AIM: Angiotensin Ⅱ has pro-fibrotic function in the liver.Blockade of the renin-angiotensin-aldosterone-system (RAAS) attenuates hepatic fibrosis. The aim of the present study was to determine the mechanism of angiotensinconverting enzyme inhibitor (ACEI) on the progression of rat hepatic fibrosis.METHODS: Forty male Wistar rats were divided into three groups. Model group (Mo): The rats were injected subcutaneously with 40% of CCl4 0.25 mL/100 g. Perindopril group (Pe): The rats were injected subcutaneously with administrated. Control group (Nc): the rats were treated with olive oil only. After 4 and 6 wk, the rats were killed.The liver sections were stained with Masson. The protein expressions of AT1R, TGF-β1 and PDGF-BB were examined by Western blot.
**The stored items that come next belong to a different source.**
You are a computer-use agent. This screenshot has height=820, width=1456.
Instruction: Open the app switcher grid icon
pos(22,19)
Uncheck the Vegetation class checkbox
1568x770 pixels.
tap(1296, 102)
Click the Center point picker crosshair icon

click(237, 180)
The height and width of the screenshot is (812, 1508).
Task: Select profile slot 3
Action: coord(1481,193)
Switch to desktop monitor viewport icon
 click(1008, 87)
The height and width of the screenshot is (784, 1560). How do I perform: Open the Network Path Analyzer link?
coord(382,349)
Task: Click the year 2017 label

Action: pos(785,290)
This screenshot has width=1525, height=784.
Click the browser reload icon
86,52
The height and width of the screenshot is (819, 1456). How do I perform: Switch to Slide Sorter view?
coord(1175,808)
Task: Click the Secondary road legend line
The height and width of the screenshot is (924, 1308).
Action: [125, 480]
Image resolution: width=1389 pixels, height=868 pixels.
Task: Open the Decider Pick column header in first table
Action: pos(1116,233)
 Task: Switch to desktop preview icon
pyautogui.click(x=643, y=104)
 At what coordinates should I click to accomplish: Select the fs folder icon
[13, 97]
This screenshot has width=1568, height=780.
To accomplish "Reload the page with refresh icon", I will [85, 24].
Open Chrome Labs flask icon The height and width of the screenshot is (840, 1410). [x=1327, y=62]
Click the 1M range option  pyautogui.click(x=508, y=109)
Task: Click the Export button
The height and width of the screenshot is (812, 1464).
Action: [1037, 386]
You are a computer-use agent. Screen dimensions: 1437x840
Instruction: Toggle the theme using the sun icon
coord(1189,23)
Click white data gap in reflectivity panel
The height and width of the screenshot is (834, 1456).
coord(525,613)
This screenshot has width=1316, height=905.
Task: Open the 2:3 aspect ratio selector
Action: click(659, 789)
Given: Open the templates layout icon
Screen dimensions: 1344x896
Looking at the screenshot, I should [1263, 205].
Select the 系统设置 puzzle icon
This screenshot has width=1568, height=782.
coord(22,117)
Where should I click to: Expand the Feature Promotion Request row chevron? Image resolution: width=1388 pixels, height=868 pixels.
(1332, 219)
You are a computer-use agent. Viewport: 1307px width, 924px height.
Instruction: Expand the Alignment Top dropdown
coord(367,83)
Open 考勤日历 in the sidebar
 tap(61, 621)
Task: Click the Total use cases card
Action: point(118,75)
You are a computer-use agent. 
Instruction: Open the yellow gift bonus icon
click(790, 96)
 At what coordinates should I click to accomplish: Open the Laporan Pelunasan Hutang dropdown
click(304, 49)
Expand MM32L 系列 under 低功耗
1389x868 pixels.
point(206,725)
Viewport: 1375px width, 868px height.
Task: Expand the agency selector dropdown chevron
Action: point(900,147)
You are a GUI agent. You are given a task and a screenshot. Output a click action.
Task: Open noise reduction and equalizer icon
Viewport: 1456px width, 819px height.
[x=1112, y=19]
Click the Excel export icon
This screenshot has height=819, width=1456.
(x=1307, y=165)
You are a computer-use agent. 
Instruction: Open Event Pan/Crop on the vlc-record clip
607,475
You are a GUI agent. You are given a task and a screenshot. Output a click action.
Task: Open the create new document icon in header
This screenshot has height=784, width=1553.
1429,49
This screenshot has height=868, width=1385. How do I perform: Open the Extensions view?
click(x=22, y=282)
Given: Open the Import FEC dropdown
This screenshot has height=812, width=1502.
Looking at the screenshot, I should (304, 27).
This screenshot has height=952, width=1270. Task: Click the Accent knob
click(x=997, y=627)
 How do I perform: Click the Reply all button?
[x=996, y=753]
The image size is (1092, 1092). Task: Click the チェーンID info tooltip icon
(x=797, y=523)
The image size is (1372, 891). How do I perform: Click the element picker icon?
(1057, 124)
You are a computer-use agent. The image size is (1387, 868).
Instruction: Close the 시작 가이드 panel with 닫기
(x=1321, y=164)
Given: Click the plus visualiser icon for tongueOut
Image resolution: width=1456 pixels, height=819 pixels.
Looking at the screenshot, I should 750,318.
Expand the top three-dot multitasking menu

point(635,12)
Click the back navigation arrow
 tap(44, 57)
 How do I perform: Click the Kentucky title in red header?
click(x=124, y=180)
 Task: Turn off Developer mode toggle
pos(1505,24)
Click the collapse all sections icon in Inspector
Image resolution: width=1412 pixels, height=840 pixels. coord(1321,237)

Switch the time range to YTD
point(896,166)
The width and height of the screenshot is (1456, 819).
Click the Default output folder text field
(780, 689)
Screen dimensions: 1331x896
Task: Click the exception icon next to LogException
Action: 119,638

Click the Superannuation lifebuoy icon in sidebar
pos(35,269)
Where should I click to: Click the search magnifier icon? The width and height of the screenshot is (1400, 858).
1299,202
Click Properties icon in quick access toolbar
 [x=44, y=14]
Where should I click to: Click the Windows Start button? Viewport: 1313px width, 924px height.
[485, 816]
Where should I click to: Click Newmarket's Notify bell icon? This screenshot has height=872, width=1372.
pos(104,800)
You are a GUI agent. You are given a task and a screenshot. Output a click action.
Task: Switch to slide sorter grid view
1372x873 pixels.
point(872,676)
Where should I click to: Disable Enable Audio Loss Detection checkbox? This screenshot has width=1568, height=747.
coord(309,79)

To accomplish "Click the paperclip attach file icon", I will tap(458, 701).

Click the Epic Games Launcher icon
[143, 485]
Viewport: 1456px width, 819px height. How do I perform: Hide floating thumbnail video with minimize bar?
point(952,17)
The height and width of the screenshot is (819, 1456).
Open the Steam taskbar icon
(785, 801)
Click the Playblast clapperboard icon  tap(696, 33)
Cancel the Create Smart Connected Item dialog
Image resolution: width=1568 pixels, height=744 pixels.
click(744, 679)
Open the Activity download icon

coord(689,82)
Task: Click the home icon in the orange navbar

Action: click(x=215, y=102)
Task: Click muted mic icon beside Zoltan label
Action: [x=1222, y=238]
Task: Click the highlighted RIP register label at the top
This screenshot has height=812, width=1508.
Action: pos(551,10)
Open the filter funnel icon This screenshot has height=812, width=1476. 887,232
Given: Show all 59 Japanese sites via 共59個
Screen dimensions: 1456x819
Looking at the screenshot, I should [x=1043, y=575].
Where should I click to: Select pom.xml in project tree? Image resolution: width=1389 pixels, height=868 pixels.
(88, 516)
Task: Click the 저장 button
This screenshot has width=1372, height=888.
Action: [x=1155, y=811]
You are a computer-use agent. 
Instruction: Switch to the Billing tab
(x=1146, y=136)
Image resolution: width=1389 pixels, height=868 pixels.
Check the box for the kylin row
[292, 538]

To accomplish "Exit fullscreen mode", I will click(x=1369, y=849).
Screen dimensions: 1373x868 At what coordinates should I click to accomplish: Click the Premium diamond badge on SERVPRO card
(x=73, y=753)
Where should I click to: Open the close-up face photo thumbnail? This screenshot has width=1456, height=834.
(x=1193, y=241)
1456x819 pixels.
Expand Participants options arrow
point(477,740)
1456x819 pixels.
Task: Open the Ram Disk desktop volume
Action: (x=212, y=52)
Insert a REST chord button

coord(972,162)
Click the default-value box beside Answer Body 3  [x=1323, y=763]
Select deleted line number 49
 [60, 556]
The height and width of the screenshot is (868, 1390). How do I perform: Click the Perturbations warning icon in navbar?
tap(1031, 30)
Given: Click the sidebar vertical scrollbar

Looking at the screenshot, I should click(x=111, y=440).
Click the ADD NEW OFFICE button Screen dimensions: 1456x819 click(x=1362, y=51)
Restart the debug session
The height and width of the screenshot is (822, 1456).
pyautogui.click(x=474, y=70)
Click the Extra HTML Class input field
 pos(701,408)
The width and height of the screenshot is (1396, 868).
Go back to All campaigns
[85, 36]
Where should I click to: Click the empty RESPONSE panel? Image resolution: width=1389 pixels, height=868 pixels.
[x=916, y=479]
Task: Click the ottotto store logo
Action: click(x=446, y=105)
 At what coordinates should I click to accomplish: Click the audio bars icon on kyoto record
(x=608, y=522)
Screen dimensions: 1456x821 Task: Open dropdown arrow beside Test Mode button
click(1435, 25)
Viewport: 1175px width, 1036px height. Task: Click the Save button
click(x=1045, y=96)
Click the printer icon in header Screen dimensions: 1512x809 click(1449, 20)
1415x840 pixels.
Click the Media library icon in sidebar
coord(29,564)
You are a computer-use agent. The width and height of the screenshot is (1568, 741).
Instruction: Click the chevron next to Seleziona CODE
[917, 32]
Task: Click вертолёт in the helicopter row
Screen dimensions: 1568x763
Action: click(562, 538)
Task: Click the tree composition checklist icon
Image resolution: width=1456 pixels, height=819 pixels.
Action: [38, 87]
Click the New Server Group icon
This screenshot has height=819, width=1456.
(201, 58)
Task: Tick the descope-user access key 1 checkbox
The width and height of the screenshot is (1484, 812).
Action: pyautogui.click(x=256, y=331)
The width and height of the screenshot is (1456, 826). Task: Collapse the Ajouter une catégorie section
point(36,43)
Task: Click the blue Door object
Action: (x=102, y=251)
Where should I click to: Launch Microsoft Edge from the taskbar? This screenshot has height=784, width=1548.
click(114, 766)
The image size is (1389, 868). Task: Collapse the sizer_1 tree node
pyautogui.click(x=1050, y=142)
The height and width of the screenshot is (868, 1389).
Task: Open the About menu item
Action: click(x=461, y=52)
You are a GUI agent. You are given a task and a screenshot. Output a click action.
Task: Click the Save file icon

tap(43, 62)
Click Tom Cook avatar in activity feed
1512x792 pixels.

Nuclear factor κB (NF-κB) DNA binding activity was examined by EMSA (Electrophoretic gel mobility shift assay). Matrix metalloproteinase-2,9(MMP-2,9) activity was assessed by zymography. Serum laminin (LN) and hyaluronic acid (HA) were measured using radioimmunoassays.RESULTS: Using Western blot, we clearly provided direct evidence for the expression of AT1R in liver. The expression was up-regulated when fibrogenesis occurred. Perindopril treatment significantly reduced mean fibrosis score,protein levels of AT1R, TGF-β1 and PDGF-BB, serum levels of HA and LN, and the activity of MMP-2,9. NF-κB DNA binding activity markedly increased in model group, perindopril treatment considerably reduced NF-κB DNA binding activity.CONCLUSION: Perindopril attenuates CCl4-induced hepatic fibrogenesis of rat by inhibiting TGF-β1, PDGF-BB,NF-κB and MMP-2,9.